| Given information |
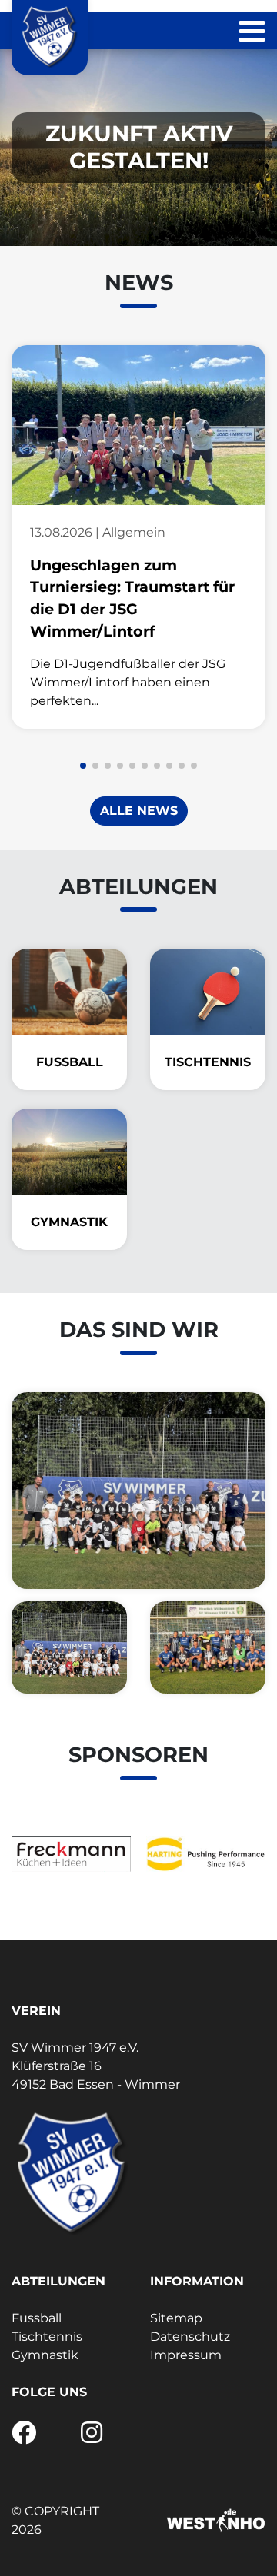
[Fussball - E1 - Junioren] (69, 1647)
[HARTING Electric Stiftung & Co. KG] (205, 1854)
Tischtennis (47, 2336)
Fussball (37, 2318)
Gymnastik (45, 2355)
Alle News (139, 810)
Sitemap (176, 2318)
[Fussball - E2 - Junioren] (138, 1490)
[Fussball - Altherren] (207, 1647)
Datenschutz (190, 2336)
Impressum (186, 2355)
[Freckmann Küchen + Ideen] (71, 1854)
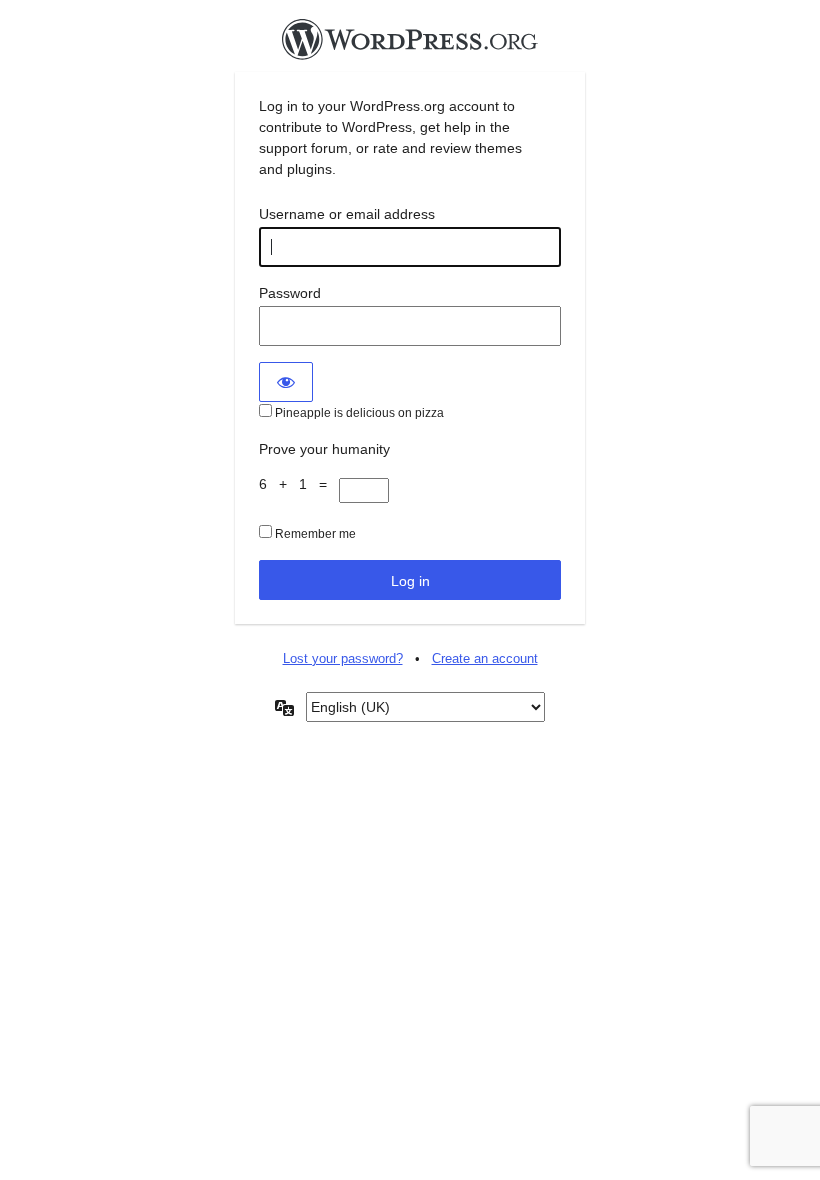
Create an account (485, 658)
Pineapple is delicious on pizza (358, 413)
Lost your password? (343, 658)
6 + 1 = (299, 484)
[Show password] (286, 382)
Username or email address (347, 214)
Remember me (314, 534)
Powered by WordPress (410, 45)
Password (290, 293)
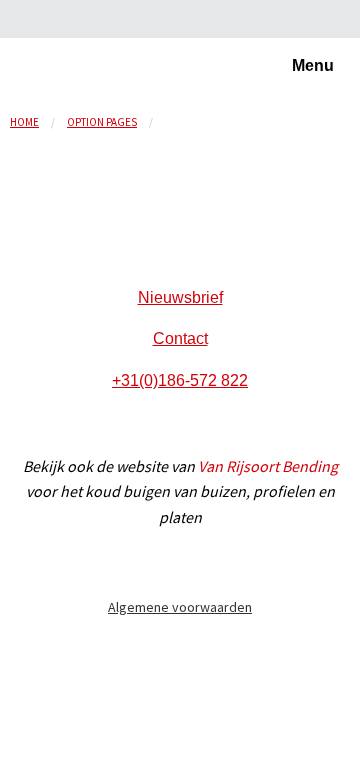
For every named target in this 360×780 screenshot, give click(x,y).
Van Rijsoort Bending (268, 466)
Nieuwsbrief (180, 297)
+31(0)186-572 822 (180, 380)
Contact (180, 338)
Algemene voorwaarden (180, 607)
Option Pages (102, 122)
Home (24, 122)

| Work item |
Any pictures are to be skipped, and the lines from the beginning of the entries through the line with "Option Pages (102, 122)" copied exactly.

| Finished exercise |
[Fussball - E1 - Junioren] (69, 1647)
[HARTING Electric Stiftung & Co. KG] (205, 1854)
Tischtennis (47, 2336)
Fussball (37, 2318)
Gymnastik (45, 2355)
Alle News (139, 810)
Sitemap (176, 2318)
[Fussball - E2 - Junioren] (138, 1490)
[Fussball - Altherren] (207, 1647)
Datenschutz (190, 2336)
Impressum (186, 2355)
[Freckmann Küchen + Ideen] (71, 1854)
Create an account (485, 658)
Pineapple is delicious on pizza (358, 413)
Lost your password? (343, 658)
6 + 1 = (299, 484)
[Show password] (286, 382)
Username or email address (347, 214)
Remember me (314, 534)
Powered by WordPress (410, 45)
Password (290, 293)
For every named target in this 360×780 screenshot, give click(x,y).
Van Rijsoort Bending (268, 466)
Nieuwsbrief (180, 297)
+31(0)186-572 822 (180, 380)
Contact (180, 338)
Algemene voorwaarden (180, 607)
Option Pages (102, 122)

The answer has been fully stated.